--- START ---

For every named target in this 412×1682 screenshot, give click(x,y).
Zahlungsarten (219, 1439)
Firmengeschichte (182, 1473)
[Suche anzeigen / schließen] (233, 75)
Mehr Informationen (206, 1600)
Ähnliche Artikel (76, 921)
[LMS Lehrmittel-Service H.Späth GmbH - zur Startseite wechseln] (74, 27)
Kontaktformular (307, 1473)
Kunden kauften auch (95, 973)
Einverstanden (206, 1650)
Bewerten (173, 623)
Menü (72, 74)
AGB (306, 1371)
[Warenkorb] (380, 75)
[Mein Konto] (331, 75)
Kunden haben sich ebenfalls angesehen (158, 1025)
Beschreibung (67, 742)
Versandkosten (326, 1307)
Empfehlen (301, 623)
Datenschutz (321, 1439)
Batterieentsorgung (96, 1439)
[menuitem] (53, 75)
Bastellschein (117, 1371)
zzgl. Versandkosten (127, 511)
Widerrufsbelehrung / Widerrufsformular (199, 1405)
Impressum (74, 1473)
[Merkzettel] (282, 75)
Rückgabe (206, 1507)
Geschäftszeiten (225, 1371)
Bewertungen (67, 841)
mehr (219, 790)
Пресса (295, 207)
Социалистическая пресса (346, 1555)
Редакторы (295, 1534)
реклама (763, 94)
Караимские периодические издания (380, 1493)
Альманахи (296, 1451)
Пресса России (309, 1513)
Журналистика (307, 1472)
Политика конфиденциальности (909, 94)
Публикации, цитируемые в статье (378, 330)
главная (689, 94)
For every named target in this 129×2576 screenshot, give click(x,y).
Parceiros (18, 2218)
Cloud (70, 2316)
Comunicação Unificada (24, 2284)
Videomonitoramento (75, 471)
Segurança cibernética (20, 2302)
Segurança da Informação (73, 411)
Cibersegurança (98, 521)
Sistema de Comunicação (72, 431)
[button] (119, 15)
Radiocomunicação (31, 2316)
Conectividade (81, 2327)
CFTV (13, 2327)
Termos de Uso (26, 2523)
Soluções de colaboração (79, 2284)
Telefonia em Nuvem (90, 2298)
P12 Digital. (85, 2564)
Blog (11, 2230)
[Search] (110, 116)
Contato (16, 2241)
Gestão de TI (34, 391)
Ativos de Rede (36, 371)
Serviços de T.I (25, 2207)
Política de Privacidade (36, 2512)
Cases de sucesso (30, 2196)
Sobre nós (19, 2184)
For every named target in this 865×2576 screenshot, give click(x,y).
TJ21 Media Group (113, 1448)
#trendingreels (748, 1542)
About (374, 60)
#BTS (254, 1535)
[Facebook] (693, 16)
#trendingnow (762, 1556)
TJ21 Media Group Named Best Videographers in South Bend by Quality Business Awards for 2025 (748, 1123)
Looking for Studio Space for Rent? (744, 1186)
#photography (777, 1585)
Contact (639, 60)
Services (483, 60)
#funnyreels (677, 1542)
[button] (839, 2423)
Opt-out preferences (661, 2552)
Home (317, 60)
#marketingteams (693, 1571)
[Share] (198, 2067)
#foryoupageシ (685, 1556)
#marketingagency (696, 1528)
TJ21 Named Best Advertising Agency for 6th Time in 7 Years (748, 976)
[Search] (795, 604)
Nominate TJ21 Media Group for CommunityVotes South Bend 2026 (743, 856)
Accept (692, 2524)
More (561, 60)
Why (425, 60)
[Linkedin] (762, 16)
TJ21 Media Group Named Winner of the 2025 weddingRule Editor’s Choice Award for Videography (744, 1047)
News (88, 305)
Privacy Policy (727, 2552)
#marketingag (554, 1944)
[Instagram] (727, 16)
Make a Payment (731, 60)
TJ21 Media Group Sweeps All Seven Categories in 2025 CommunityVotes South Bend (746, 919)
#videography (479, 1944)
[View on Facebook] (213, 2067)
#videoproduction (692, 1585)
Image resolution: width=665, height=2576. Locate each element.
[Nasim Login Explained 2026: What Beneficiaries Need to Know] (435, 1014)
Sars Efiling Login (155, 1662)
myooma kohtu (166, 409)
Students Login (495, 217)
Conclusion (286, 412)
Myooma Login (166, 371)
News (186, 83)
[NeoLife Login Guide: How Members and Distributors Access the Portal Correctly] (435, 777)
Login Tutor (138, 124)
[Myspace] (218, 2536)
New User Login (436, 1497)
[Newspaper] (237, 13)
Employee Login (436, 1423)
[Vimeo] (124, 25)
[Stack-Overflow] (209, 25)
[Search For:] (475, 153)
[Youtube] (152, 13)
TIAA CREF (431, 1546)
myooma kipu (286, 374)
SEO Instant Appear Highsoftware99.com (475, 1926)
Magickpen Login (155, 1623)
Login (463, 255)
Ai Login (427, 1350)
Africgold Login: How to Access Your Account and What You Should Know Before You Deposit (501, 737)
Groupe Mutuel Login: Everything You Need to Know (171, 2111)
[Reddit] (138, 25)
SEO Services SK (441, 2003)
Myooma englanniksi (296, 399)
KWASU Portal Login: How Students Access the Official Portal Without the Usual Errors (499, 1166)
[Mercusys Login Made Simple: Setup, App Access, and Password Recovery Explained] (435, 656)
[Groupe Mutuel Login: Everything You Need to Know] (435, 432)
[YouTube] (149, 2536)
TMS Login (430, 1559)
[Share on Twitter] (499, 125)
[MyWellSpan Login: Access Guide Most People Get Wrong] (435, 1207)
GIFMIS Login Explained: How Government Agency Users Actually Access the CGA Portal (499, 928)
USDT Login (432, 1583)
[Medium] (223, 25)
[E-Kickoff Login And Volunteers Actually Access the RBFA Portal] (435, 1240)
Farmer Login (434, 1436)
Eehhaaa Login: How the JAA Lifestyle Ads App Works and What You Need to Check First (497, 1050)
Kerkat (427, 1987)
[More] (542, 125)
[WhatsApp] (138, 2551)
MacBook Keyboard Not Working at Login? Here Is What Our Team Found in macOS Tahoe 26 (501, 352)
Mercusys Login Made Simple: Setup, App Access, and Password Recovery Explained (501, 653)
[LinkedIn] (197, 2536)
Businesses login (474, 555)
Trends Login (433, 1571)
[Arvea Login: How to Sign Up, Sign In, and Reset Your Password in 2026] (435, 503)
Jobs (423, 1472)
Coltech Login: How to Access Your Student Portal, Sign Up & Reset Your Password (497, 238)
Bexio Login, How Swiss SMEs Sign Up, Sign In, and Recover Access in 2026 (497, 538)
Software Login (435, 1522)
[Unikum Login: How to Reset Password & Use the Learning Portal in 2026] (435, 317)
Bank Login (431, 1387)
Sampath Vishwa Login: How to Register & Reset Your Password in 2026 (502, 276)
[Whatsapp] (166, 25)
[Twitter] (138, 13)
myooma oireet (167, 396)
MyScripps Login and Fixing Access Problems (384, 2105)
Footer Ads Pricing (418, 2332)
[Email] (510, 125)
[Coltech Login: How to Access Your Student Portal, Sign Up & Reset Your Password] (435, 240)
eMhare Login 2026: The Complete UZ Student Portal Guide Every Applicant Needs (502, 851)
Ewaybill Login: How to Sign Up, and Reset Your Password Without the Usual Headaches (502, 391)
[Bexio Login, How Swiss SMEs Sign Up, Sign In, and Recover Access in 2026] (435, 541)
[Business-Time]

--- END ---

Give back the records above exactly, limited to the lines between the one holding "myooma kohtu (166, 409)" and the one holding "Bank Login (431, 1387)", inclusive.

Your response:
myooma kohtu (166, 409)
Students Login (495, 217)
Conclusion (286, 412)
Myooma Login (166, 371)
News (186, 83)
[NeoLife Login Guide: How Members and Distributors Access the Portal Correctly] (435, 777)
Login Tutor (138, 124)
[Myspace] (218, 2536)
New User Login (436, 1497)
[Newspaper] (237, 13)
Employee Login (436, 1423)
[Vimeo] (124, 25)
[Stack-Overflow] (209, 25)
[Search For:] (475, 153)
[Youtube] (152, 13)
TIAA CREF (431, 1546)
myooma kipu (286, 374)
SEO Instant Appear Highsoftware99.com (475, 1926)
Magickpen Login (155, 1623)
Login (463, 255)
Ai Login (427, 1350)
Africgold Login: How to Access Your Account and What You Should Know Before You Deposit (501, 737)
Groupe Mutuel Login: Everything You Need to Know (171, 2111)
[Reddit] (138, 25)
SEO Services SK (441, 2003)
Myooma englanniksi (296, 399)
KWASU Portal Login: How Students Access the Official Portal Without the Usual Errors (499, 1166)
[Mercusys Login Made Simple: Setup, App Access, and Password Recovery Explained] (435, 656)
[Groupe Mutuel Login: Everything You Need to Know] (435, 432)
[YouTube] (149, 2536)
TMS Login (430, 1559)
[Share on Twitter] (499, 125)
[MyWellSpan Login: Access Guide Most People Get Wrong] (435, 1207)
GIFMIS Login Explained: How Government Agency Users Actually Access the CGA Portal (499, 928)
USDT Login (432, 1583)
[Medium] (223, 25)
[E-Kickoff Login And Volunteers Actually Access the RBFA Portal] (435, 1240)
Farmer Login (434, 1436)
Eehhaaa Login: How the JAA Lifestyle Ads App Works and What You Need to Check First (497, 1050)
Kerkat (427, 1987)
[More] (542, 125)
[WhatsApp] (138, 2551)
MacBook Keyboard Not Working at Login? Here Is What Our Team Found in macOS Tahoe 26 (501, 352)
Mercusys Login Made Simple: Setup, App Access, and Password Recovery Explained (501, 653)
[LinkedIn] (197, 2536)
Businesses login (474, 555)
Trends Login (433, 1571)
[Arvea Login: How to Sign Up, Sign In, and Reset Your Password in 2026] (435, 503)
Jobs (423, 1472)
Coltech Login: How to Access Your Student Portal, Sign Up & Reset Your Password (497, 238)
Bexio Login, How Swiss SMEs Sign Up, Sign In, and Recover Access in 2026 (497, 538)
Software Login (435, 1522)
[Unikum Login: How to Reset Password & Use the Learning Portal in 2026] (435, 317)
Bank Login (431, 1387)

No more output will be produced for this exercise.